* _Stated goal_: Please reproduce the following lines of material exactly as they stand, every one of them.

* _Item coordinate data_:
────────────────

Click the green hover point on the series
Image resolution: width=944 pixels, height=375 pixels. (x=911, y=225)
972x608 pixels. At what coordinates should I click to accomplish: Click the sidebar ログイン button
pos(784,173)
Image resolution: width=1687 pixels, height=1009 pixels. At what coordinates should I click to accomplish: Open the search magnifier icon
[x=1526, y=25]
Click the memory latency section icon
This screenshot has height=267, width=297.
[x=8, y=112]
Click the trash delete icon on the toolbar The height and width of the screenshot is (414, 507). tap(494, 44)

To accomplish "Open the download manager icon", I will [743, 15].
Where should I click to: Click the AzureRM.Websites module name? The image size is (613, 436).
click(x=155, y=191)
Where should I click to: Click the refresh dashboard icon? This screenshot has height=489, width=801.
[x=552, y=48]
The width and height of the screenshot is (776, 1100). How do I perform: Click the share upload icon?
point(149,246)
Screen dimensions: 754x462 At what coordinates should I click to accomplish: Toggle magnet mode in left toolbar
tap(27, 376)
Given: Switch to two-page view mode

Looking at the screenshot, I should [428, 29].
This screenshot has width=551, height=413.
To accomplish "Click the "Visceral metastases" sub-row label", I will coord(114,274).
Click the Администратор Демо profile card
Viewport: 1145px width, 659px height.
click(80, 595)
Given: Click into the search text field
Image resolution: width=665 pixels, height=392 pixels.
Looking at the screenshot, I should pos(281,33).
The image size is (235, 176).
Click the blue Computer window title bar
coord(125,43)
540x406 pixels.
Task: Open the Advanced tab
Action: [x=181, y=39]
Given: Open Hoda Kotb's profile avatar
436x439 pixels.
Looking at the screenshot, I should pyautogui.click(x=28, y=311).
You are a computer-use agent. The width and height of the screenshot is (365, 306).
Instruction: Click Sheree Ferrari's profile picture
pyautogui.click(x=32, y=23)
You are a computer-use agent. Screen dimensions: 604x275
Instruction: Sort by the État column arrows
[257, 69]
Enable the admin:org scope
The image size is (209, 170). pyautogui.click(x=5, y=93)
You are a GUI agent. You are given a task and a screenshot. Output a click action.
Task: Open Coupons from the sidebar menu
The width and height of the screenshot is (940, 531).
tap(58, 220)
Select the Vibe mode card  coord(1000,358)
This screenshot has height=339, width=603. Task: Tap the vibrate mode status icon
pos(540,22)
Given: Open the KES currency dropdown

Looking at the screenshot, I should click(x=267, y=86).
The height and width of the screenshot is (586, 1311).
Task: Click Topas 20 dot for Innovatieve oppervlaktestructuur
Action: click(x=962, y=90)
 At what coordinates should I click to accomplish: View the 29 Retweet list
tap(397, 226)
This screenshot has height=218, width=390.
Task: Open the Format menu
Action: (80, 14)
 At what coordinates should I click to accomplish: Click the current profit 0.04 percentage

────────────────

* _Result for this task_:
Click the green hover point on the series
Image resolution: width=944 pixels, height=375 pixels. (x=911, y=225)
972x608 pixels. At what coordinates should I click to accomplish: Click the sidebar ログイン button
pos(784,173)
Image resolution: width=1687 pixels, height=1009 pixels. At what coordinates should I click to accomplish: Open the search magnifier icon
[x=1526, y=25]
Click the memory latency section icon
This screenshot has height=267, width=297.
[x=8, y=112]
Click the trash delete icon on the toolbar The height and width of the screenshot is (414, 507). tap(494, 44)

To accomplish "Open the download manager icon", I will [743, 15].
Where should I click to: Click the AzureRM.Websites module name? The image size is (613, 436).
click(x=155, y=191)
Where should I click to: Click the refresh dashboard icon? This screenshot has height=489, width=801.
[x=552, y=48]
The width and height of the screenshot is (776, 1100). How do I perform: Click the share upload icon?
point(149,246)
Screen dimensions: 754x462 At what coordinates should I click to accomplish: Toggle magnet mode in left toolbar
tap(27, 376)
Given: Switch to two-page view mode

Looking at the screenshot, I should [428, 29].
This screenshot has width=551, height=413.
To accomplish "Click the "Visceral metastases" sub-row label", I will coord(114,274).
Click the Администратор Демо profile card
Viewport: 1145px width, 659px height.
click(80, 595)
Given: Click into the search text field
Image resolution: width=665 pixels, height=392 pixels.
Looking at the screenshot, I should pos(281,33).
The image size is (235, 176).
Click the blue Computer window title bar
coord(125,43)
540x406 pixels.
Task: Open the Advanced tab
Action: [x=181, y=39]
Given: Open Hoda Kotb's profile avatar
436x439 pixels.
Looking at the screenshot, I should pyautogui.click(x=28, y=311).
You are a computer-use agent. The width and height of the screenshot is (365, 306).
Instruction: Click Sheree Ferrari's profile picture
pyautogui.click(x=32, y=23)
You are a computer-use agent. Screen dimensions: 604x275
Instruction: Sort by the État column arrows
[257, 69]
Enable the admin:org scope
The image size is (209, 170). pyautogui.click(x=5, y=93)
You are a GUI agent. You are given a task and a screenshot. Output a click action.
Task: Open Coupons from the sidebar menu
The width and height of the screenshot is (940, 531).
tap(58, 220)
Select the Vibe mode card  coord(1000,358)
This screenshot has height=339, width=603. Task: Tap the vibrate mode status icon
pos(540,22)
Given: Open the KES currency dropdown

Looking at the screenshot, I should click(x=267, y=86).
The height and width of the screenshot is (586, 1311).
Task: Click Topas 20 dot for Innovatieve oppervlaktestructuur
Action: click(x=962, y=90)
 At what coordinates should I click to accomplish: View the 29 Retweet list
tap(397, 226)
This screenshot has height=218, width=390.
Task: Open the Format menu
Action: (80, 14)
 At what coordinates should I click to accomplish: Click the current profit 0.04 percentage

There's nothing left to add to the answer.